(REQUIREMENT) Recast the data below as a Markdown table with two columns, No. and Text, giving each nonblank line its own numbered row and leaving out blank lines.

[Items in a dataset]
####################

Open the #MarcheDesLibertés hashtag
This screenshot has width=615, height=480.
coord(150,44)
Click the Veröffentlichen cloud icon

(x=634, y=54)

####################

(ANSWER TO THE TASK)
| No. | Text |
|---|---|
| 1 | Open the #MarcheDesLibertés hashtag |
| 2 | This screenshot has width=615, height=480. |
| 3 | coord(150,44) |
| 4 | Click the Veröffentlichen cloud icon |
| 5 | (x=634, y=54) |